At the line that includes "Select Objekte zuordnen on Haustüre block", begin writing out the entries below exactly, and continue through the last line without adding anything.

(Stored records)
——

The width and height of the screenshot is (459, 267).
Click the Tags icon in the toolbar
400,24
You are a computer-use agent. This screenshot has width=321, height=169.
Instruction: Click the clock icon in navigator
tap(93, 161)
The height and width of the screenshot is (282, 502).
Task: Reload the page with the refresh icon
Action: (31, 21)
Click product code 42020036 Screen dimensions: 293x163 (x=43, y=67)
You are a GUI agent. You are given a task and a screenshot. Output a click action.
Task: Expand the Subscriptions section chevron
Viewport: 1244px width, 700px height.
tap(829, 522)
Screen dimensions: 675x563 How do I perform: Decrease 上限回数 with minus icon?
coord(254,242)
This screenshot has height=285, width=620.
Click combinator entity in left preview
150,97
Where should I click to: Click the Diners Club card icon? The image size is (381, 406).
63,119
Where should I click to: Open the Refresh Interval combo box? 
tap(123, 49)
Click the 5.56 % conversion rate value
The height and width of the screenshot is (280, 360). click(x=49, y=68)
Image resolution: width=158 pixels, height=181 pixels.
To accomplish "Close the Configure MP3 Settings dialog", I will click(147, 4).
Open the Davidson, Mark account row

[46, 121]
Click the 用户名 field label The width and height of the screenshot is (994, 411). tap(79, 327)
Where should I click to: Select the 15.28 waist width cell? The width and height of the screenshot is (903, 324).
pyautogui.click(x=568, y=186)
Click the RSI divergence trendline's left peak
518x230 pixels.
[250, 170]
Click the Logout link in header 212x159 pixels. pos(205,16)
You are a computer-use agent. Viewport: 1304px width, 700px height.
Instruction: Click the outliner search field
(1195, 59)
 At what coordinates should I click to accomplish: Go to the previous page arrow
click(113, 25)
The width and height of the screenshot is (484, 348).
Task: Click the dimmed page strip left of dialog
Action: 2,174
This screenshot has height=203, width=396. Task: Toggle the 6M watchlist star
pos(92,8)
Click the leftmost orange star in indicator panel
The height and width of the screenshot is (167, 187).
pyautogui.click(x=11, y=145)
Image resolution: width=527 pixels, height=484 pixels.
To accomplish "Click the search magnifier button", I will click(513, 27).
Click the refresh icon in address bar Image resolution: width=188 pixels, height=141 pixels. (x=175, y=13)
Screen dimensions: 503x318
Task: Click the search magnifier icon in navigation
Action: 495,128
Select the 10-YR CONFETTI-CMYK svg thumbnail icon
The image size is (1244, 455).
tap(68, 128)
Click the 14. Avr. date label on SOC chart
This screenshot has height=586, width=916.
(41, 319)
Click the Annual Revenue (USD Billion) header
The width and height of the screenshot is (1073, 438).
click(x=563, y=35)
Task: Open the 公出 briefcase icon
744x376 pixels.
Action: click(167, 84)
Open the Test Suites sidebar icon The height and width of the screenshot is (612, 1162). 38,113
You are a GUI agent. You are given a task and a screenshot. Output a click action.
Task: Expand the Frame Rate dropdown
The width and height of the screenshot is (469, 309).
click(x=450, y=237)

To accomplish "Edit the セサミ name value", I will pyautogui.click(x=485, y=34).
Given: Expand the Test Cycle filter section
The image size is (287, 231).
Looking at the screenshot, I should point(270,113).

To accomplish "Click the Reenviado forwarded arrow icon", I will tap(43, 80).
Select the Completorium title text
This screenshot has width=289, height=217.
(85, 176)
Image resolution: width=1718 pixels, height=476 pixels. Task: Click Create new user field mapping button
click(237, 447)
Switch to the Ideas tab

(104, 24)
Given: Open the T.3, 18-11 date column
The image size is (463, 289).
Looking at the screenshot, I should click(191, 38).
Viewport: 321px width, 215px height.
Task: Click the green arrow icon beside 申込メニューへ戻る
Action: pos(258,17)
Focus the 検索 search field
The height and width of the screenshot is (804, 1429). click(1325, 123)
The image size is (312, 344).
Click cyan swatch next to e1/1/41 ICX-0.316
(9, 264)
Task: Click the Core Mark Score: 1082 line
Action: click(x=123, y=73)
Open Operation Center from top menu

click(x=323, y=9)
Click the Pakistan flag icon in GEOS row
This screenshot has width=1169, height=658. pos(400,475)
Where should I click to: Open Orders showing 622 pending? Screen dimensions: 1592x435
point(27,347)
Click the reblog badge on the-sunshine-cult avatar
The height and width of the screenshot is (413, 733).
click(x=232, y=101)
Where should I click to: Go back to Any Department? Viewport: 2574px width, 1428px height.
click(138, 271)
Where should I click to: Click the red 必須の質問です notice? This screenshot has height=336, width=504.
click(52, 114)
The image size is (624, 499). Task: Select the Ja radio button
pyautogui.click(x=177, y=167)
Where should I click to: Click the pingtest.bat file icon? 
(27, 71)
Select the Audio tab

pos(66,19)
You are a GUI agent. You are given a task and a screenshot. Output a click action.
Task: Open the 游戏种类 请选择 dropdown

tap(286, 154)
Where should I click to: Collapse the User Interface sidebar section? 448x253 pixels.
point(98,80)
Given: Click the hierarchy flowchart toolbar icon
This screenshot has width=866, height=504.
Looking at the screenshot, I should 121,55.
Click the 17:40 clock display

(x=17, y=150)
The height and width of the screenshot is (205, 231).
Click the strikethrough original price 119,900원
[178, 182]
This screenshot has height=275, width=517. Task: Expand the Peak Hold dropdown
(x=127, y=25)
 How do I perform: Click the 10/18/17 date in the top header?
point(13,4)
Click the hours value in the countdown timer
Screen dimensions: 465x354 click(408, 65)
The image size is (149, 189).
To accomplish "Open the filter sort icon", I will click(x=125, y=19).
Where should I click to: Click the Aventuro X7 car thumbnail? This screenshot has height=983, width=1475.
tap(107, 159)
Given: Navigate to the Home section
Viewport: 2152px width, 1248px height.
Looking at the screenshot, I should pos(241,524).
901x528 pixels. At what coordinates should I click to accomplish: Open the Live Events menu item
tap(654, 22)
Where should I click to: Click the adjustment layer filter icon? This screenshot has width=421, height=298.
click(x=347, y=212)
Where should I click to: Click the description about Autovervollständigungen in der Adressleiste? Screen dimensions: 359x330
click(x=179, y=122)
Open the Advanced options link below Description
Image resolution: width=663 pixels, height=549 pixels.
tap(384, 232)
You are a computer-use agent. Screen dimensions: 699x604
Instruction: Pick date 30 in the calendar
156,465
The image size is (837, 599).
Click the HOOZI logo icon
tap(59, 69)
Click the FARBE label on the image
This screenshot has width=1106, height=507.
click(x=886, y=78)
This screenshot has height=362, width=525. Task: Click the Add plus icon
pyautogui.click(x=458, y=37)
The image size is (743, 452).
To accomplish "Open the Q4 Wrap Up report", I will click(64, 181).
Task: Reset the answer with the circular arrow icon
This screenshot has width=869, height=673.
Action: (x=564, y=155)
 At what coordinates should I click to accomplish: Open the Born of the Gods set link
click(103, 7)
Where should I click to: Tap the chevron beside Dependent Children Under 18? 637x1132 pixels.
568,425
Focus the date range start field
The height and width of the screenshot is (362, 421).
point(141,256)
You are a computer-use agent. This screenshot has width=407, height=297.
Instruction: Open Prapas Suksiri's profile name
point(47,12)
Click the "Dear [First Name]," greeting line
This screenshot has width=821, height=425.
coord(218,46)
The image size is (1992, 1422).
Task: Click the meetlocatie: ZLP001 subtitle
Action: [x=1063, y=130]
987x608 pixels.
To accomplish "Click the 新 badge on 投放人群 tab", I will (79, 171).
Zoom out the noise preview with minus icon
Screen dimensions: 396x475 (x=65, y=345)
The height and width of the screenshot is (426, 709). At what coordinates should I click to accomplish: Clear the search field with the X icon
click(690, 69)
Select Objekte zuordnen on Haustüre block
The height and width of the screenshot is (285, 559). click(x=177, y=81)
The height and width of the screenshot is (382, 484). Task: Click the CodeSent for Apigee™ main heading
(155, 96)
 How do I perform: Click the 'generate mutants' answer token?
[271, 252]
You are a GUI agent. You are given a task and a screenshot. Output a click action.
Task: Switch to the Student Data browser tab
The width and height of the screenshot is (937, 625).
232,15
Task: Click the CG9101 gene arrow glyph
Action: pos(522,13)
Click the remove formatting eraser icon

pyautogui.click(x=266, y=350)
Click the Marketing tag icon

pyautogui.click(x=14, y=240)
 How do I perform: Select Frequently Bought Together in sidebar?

——

_ANSWER FOR THIS EXERCISE_
Select Objekte zuordnen on Haustüre block
The height and width of the screenshot is (285, 559). click(x=177, y=81)
The height and width of the screenshot is (382, 484). Task: Click the CodeSent for Apigee™ main heading
(155, 96)
 How do I perform: Click the 'generate mutants' answer token?
[271, 252]
You are a GUI agent. You are given a task and a screenshot. Output a click action.
Task: Switch to the Student Data browser tab
The width and height of the screenshot is (937, 625).
232,15
Task: Click the CG9101 gene arrow glyph
Action: pos(522,13)
Click the remove formatting eraser icon

pyautogui.click(x=266, y=350)
Click the Marketing tag icon

pyautogui.click(x=14, y=240)
 How do I perform: Select Frequently Bought Together in sidebar?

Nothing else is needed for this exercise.